Listeria monocytogenes intracellular migration: inhibition by profilin, vitamin D-binding protein and DNase I.

Infection of host cells by Listeria monocytogenes results in the recruitment of cytoplasmic actin into a tail-like appendage that projects from one end of the bacterium. Each filamentous actin tail progressively lengthens, providing the force which drives the bacterium in a forward direction through the cytoplasm and later results in Listeria cell-to-cell spread. Host cell actin monomers are incorporated into the filamentous actin tail at a discrete site, the bacterial-actin tail interface. We have studied the consequences of microinjecting three different actin monomer-binding proteins on the actin tail assembly and Listeria intracellular movement.
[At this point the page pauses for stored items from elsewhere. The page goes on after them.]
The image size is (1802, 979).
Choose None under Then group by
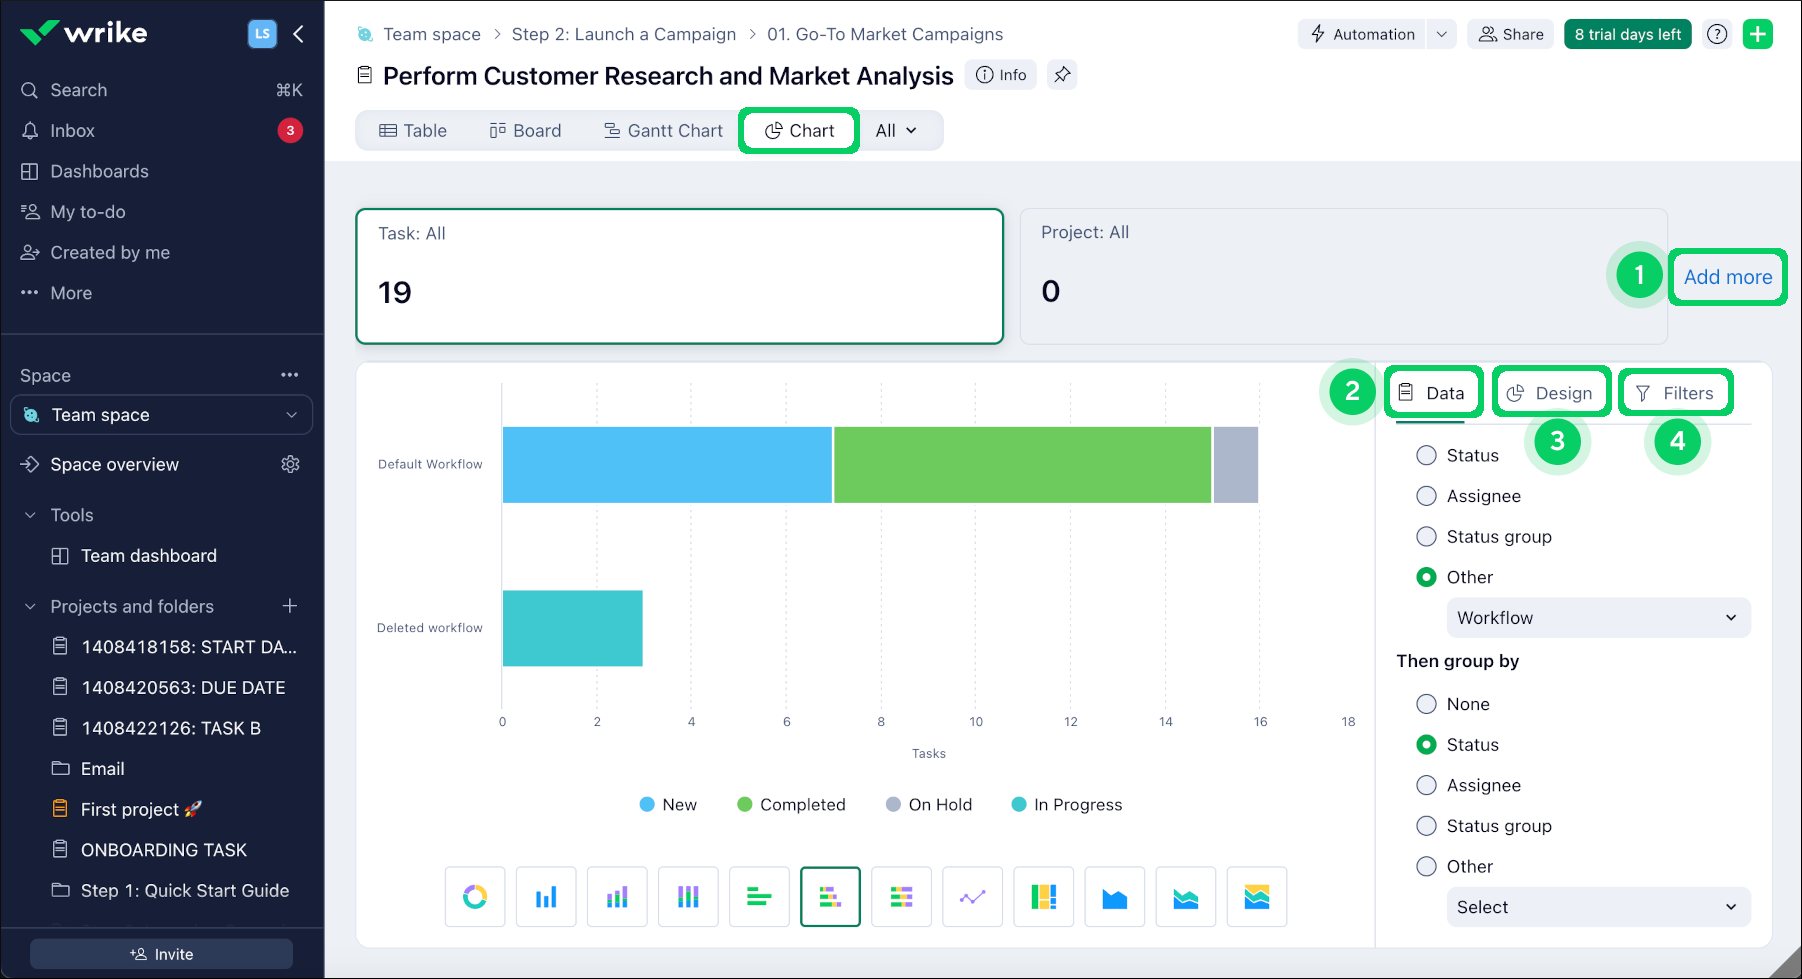pos(1426,704)
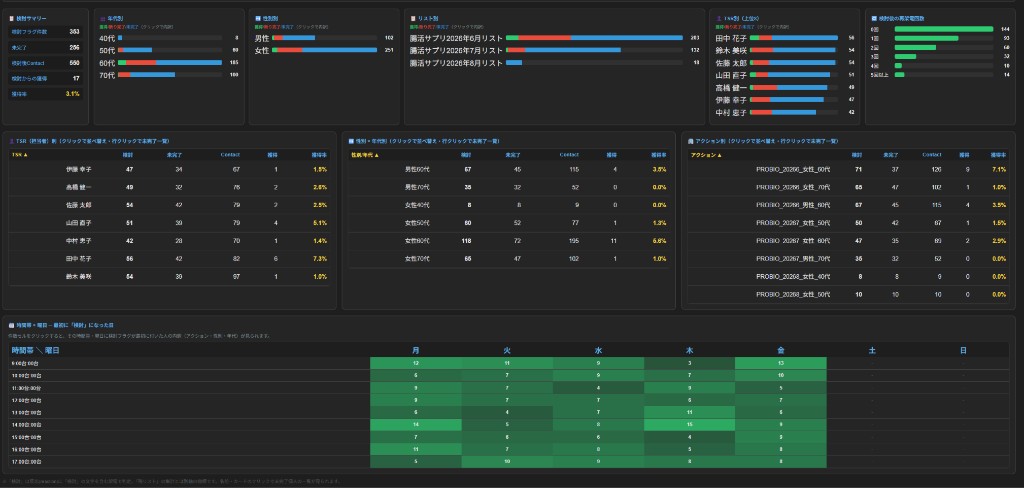Viewport: 1024px width, 488px height.
Task: Sort the TSR table by Contact column
Action: (x=230, y=155)
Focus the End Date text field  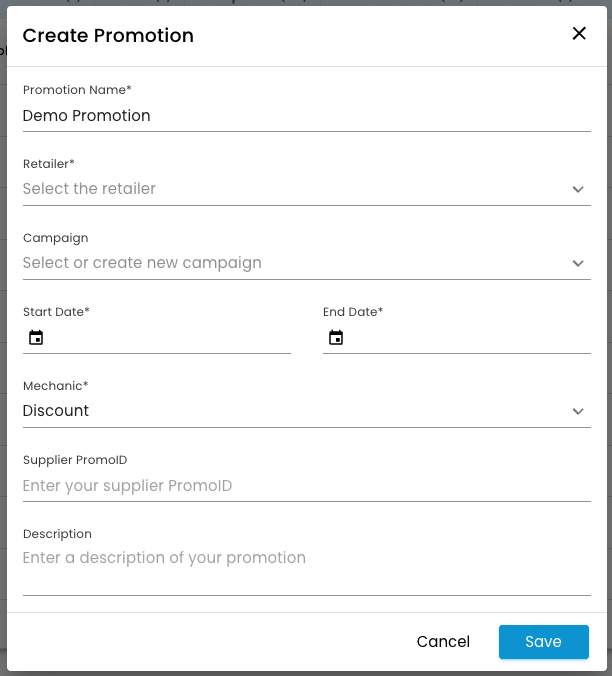[x=468, y=338]
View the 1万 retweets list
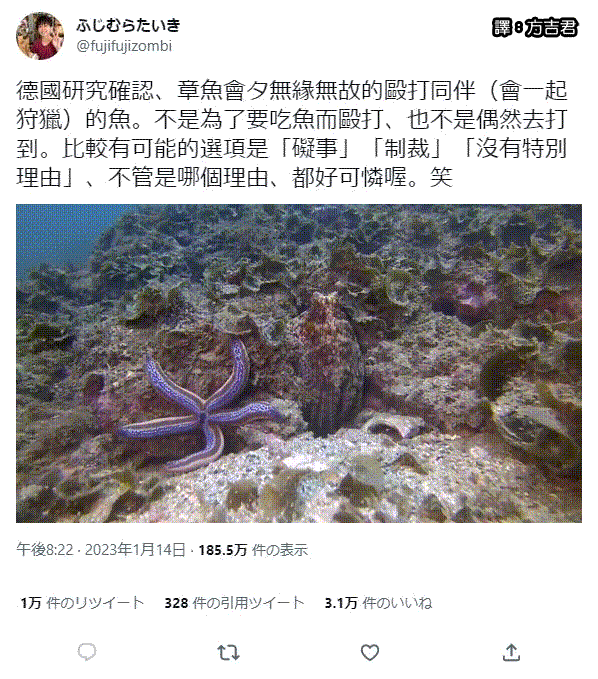This screenshot has width=598, height=679. 82,602
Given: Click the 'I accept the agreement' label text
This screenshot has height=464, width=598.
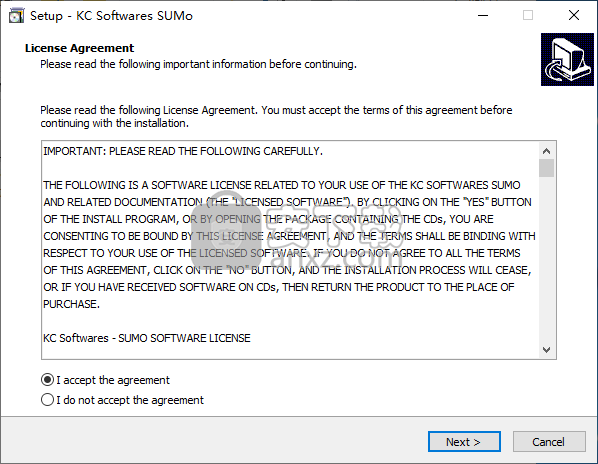Looking at the screenshot, I should 113,380.
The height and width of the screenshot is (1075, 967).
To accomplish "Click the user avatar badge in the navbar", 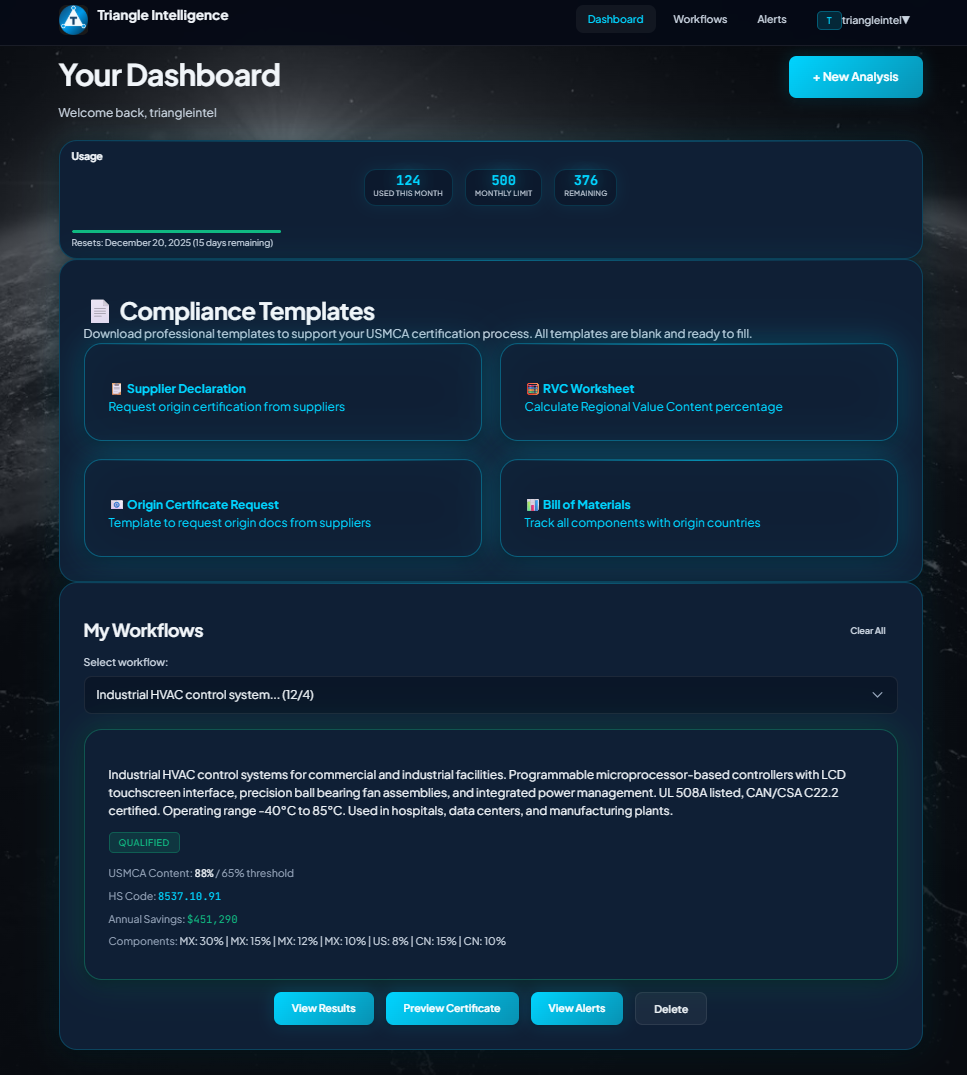I will 828,19.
Introduction of high concentrations of profilin (estimated injected intracellular concentration 11-22 microM) into infected PtK2 cells causes a marked slowing of actin tail elongation and bacterial migration. Lower intracellular concentrations of two other injected higher affinity monomer-sequestering proteins, Vitamin D-binding protein (DBP; 1-2 microM) and DNase I (6-7 microM) completely block bacterial-induced actin assembly and bacterial migration. The onset of inhibition by each protein is gradual (10-20 min) indicating that the mechanisms by which these proteins interfere with Listeria-induced actin assembly are likely to be complex. To exclude the possibility that Listeria recruits preformed actin filaments to generate the tails and that these monomer-binding proteins act by depolymerizing such performed actin filaments, living infected cells have been injected with fluorescently labeled phalloidin (3 microM). Although the stress fibers are labeled, no fluorescent phalloidin is found in the tails of the moving bacteria. These results demonstrate that Listeria-induced actin assembly in PtK2 cells is the result of assembly of actin monomers into new filaments and that Listeria's ability to recruit polymerization competent monomeric actin is very sensitive to the introduction of exogenous actin monomer-binding proteins.